Chemical Safety and Hazard Mitigation

Our approach to chemical safety included several important substitutions and precautions to minimize risks. We chose AP21976 over traditional rapamycin due to its lack of mTOR inhibitory activity, thereby reducing immunosuppressive risks to laboratory personnel. Following biosafety committee recommendations regarding TNF-alpha handling, we were advised that pregnant individuals should not handle this cytokine. Though no team members were pregnant during our project, we maintained awareness of this important safety consideration.

In our desinfection protocols, we transitioned from Antifect N to Bacillol following university hygiene guidelines, using pour methods rather than spray applications to prevent harmful aerosol formation that could damage lung tissue. For DNA visualization, we replaced ethidium bromide with the safer SYBR Safe alternative and established a dedicated gel electrophoresis station to contain any potential contamination.
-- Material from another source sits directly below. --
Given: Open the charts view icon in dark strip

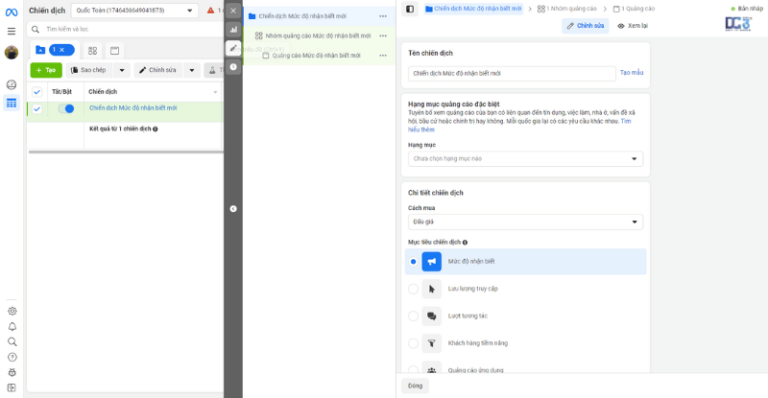Looking at the screenshot, I should 233,29.
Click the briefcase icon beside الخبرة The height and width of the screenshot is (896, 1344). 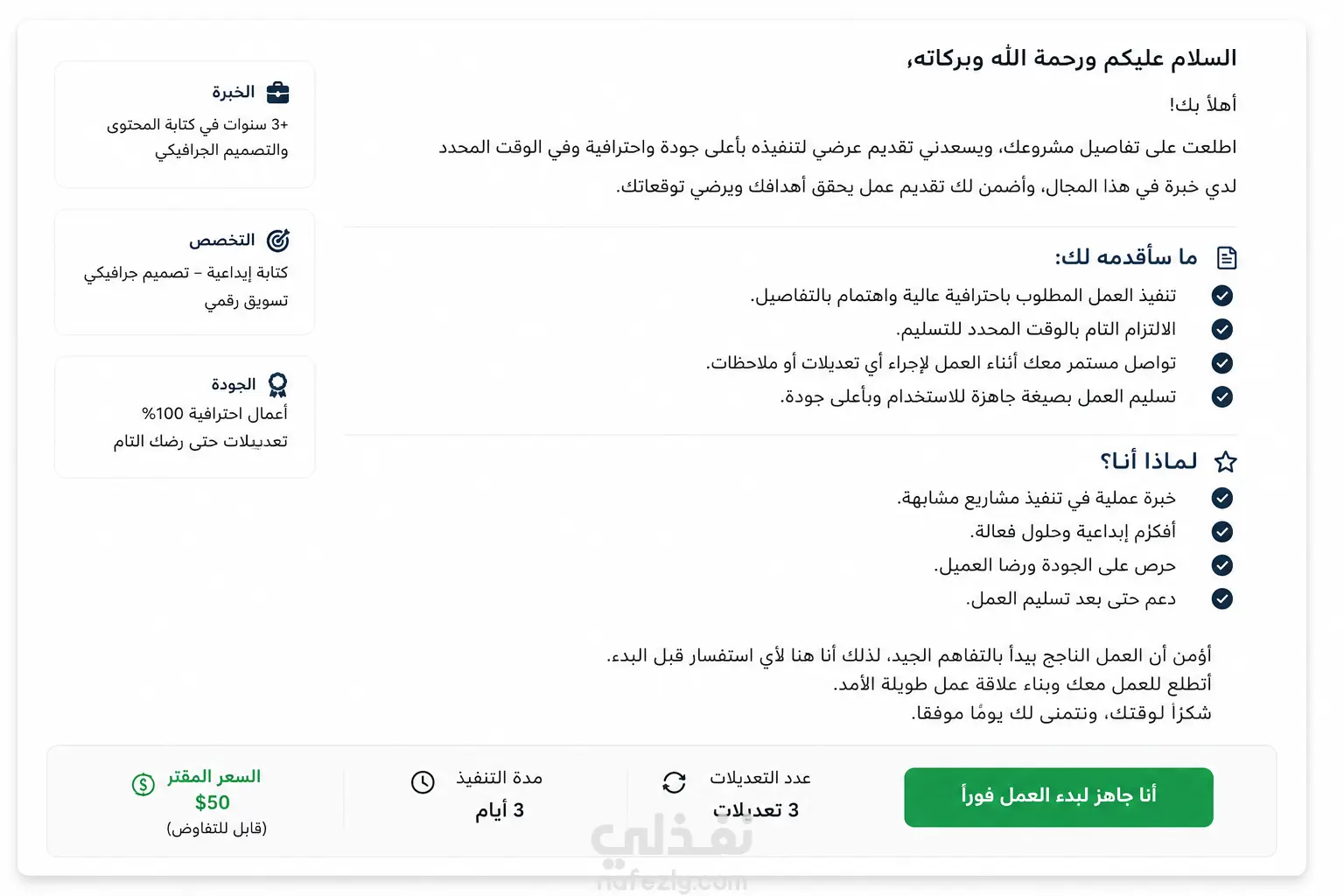point(277,92)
For experiments involving hypoxia induction using cobalt chloride, we implemented enhanced safety measures including performing all work under fume hoods with respiratory protection, utilizing a double-gloving protocol with glove changes after stock solution preparation, and ensuring careful waste segregation and disposal. Similarly, microscopy preparations involving paraformaldehyde fixation were conducted exclusively under fume hoods with multiple PBS washing steps to minimize exposure risks.
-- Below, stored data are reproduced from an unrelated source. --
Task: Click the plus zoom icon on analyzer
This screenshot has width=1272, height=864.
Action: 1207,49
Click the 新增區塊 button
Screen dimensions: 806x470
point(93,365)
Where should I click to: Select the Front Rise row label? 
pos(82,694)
Mammalian Cell Culture Safety

All team members working with mammalian cell cultures received appropriate training specific to cell culture techniques and safety requirements. Cell culture work was performed in the BSL-1 facility at BioQuant under vertical laminar flow hoods to maintain sterility and prevent contamination. As we exclusively worked with the well-characterized HEK293T cell line, we avoided the additional S2-level requirements associated with primary human cells, allowing us to maintain standard S1 safety protocols throughout our experiments.

Waste Management

Our waste disposal procedures complied with German and EU regulations through systematic segregation and treatment of different waste types. Biological waste was segregated and autoclaved before disposal, while chemical waste was collected in appropriate containers according to hazard classification. Sharp objects, including syringes and glass shards, were collected in specialized puncture-resistant containers to prevent cutting hazards. Trained BioQuant personnel supervised all waste management processes, and special procedures were implemented for cytotoxic and mutagenic substances to ensure safe disposal.

Continuous Safety Improvement

Throughout our project, we maintained regular communication with the university biosafety committee and our principal investigator to ensure our protocols remained current and appropriate for our experimental needs. This collaborative approach allowed us to adapt our safety measures as our project evolved while maintaining the highest safety standards.